UCA [universal common ancestry] is now supported by a wealth of evidence from many independent sources, including: (1) the agreement between phylogeny and biogeography; (2) the correspondence between phylogeny and the palaeontological record; (3) the existence of numerous predicted transitional fossils; (4) the hierarchical classification of morphological characteristics; (5) the marked similarities of biological structures with different functions (that is, homologies); and (6) the congruence of morphological and molecular phylogenies.

DOUGLAS L. THEOBALD, “A FORMAL TEST OF THE THEORY OF UNIVERSAL COMMON ANCESTRY,” NATURE 465 (MAY 13, 2010): 219-222; EMPHASIS ADDED

A Comprehensive Critique

This is a form of argument found not just in the technical literature but also in many biology textbooks. So in my chapter in Theistic Evolution,titled “Universal Common Descent: A Comprehensive Critique,” I framed a critique of UCA by looking at “evidence from many independent sources” — specifically, biogeography, paleontology, molecular and morphological phylogenies, and embryology. Here’s what I found:

  • In biogeography, evolutionists appeal to unlikely and speculative explanations where species must raft across vast oceans in order for common descent to account for their unexpected locations.
  • Paleontology fails to reveal the continuous branching pattern predicted by common ancestry, and the fossil record is dominated by abrupt explosions of new life forms. 
  • Regarding molecular and morphology-based trees, conflicting phylogenies have left the “tree of life” in tatters. Inconsistent phylogenetic methods predict that shared similarity indicates common inheritance, except for when it doesn’t.
  • Similar inconsistent methodological problems exist in embryology, where significant differences exist between embryos in their early stages, leading evolutionary biologists to predict that similarities will exist between vertebrate embryos, except for when we find differences, and then it predicts those too.

The collective evidence cited above shows that those who believe the tree of life is not 100 percent continuous across all organisms aren’t crazy. Whatever burdens of proof need to be met to have our view taken seriously, we’ve far exceeded them. 

At the very least, I think that the framing where the default assumption should be “total continuity” among organisms (UCA) until some “extraordinary evidence” comes along to show otherwise, is not appropriate framing. There’s plenty of evidence of discontinuity in biology, and this alone should allow us to have a real conversation about the data, where both viewpoints can converse on equal footing. 

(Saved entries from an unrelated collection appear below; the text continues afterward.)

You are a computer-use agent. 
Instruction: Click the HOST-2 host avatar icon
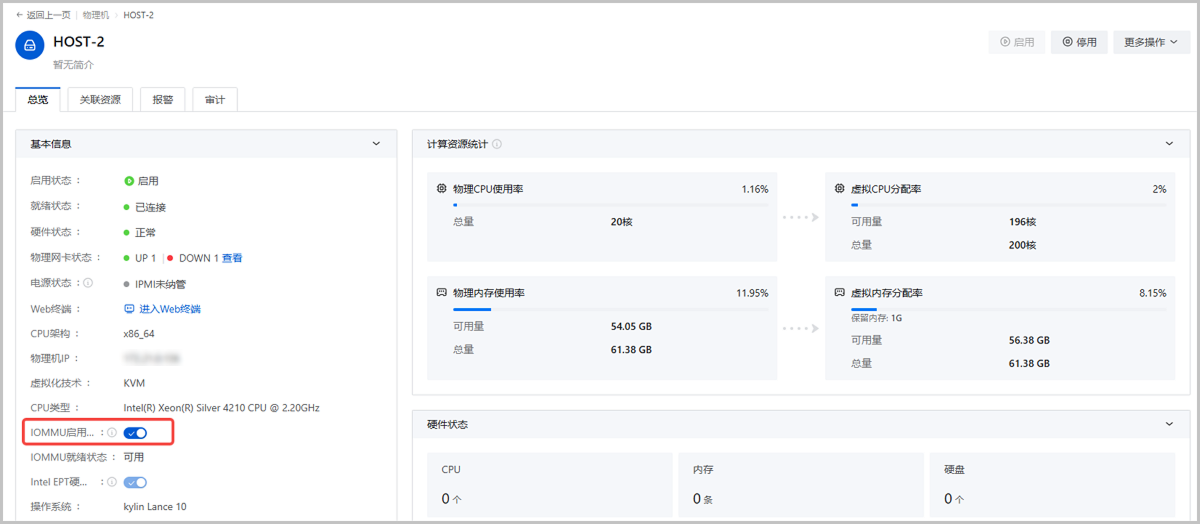(30, 46)
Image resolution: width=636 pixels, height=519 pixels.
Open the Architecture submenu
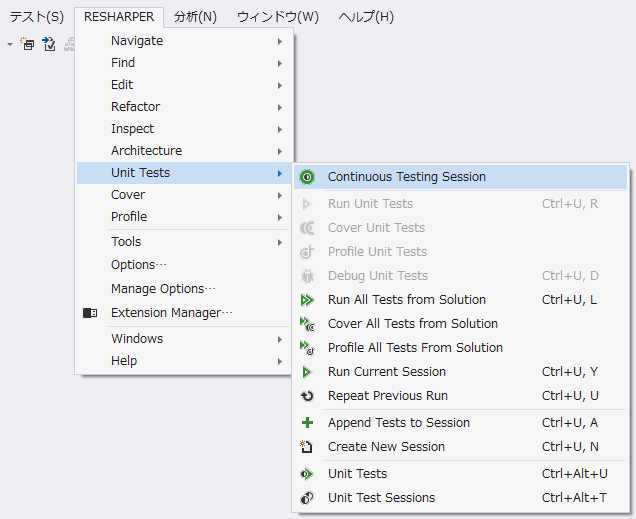[x=280, y=151]
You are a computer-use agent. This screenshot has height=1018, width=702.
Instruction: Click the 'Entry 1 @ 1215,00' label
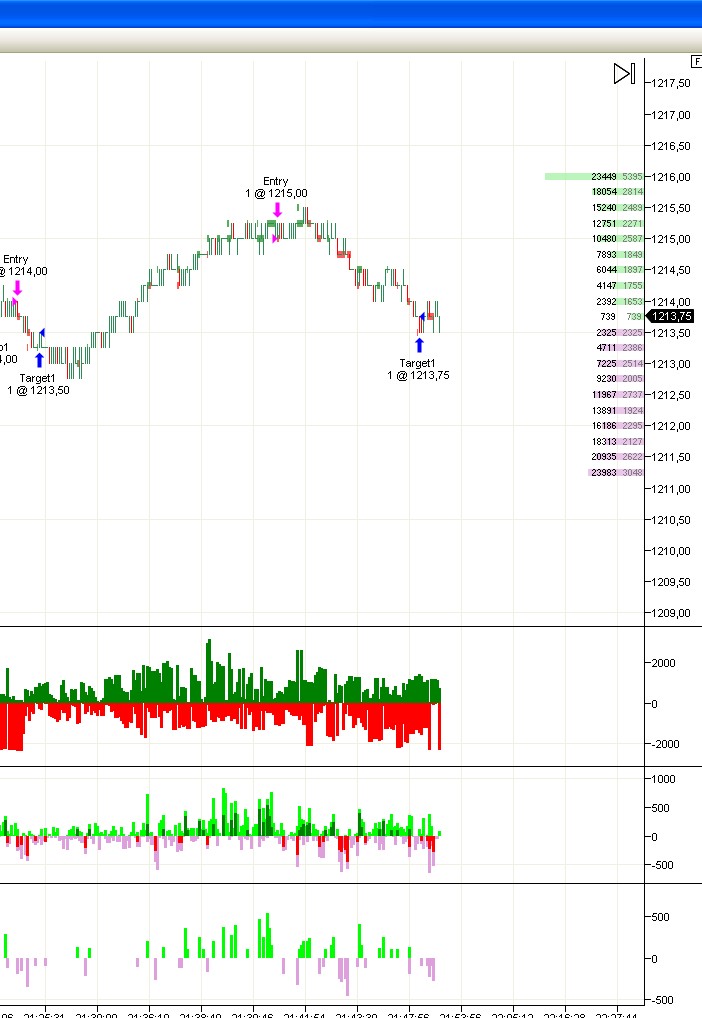(x=276, y=188)
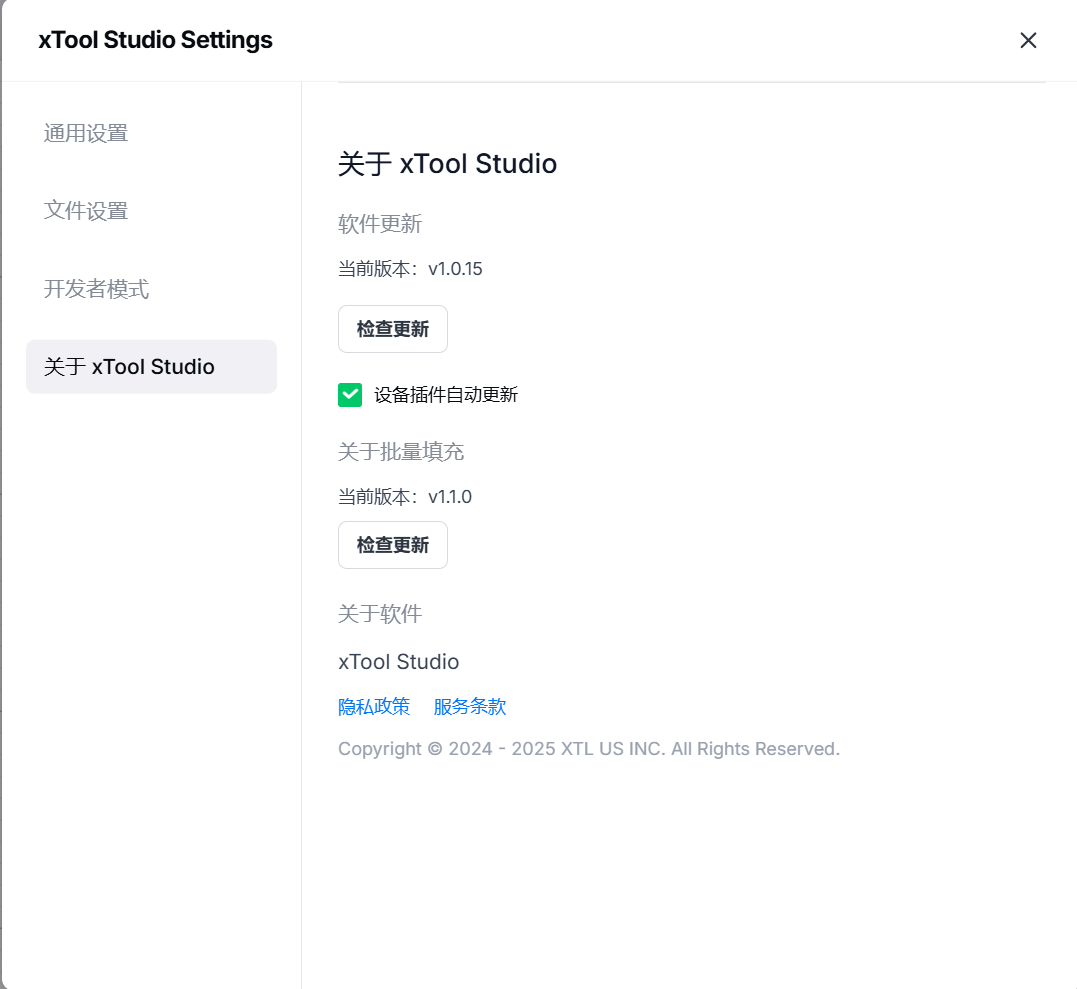1077x989 pixels.
Task: Click the 关于软件 section heading
Action: pyautogui.click(x=380, y=614)
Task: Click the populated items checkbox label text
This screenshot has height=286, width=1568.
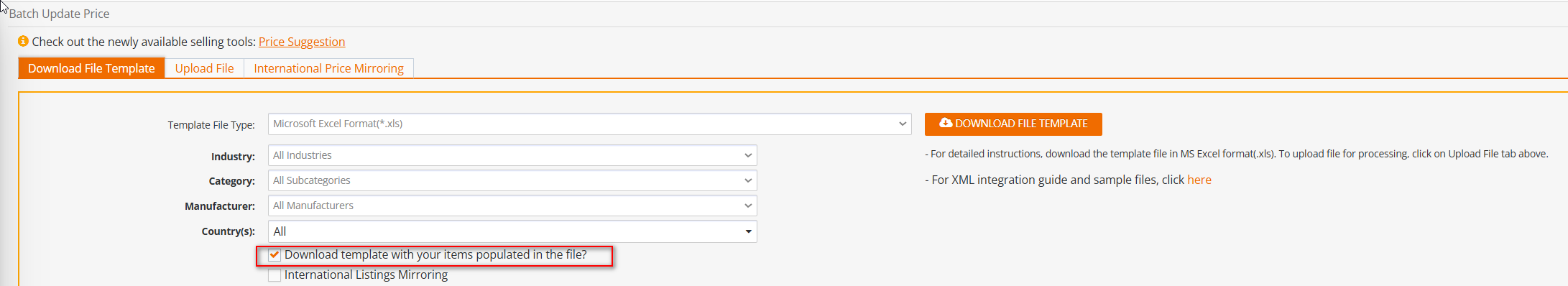Action: [x=435, y=254]
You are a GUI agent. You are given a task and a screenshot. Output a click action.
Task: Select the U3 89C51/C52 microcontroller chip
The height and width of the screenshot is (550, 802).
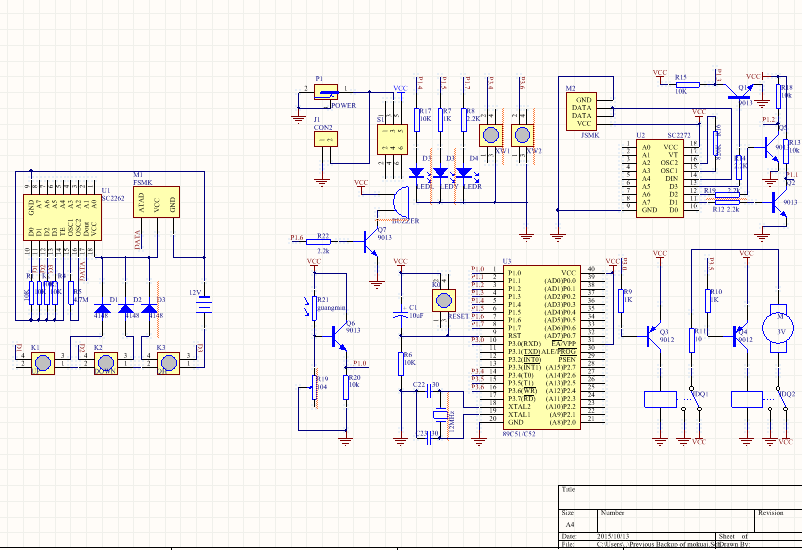[x=542, y=347]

Scientific arguments should be based upon a rhetorical symmetry. If a piece of evidence counts as evidence for a theory, then the opposite should count against it. So if one finds evidence for common descent, then it is necessary that when we find the opposite evidence, then that should count against common descent. And indeed we find much evidence opposite to the predictions of UCA. Those who believe discontinuities have plenty of evidence to back their view. They should not be rhetorically handicapped as they participate in this conversation.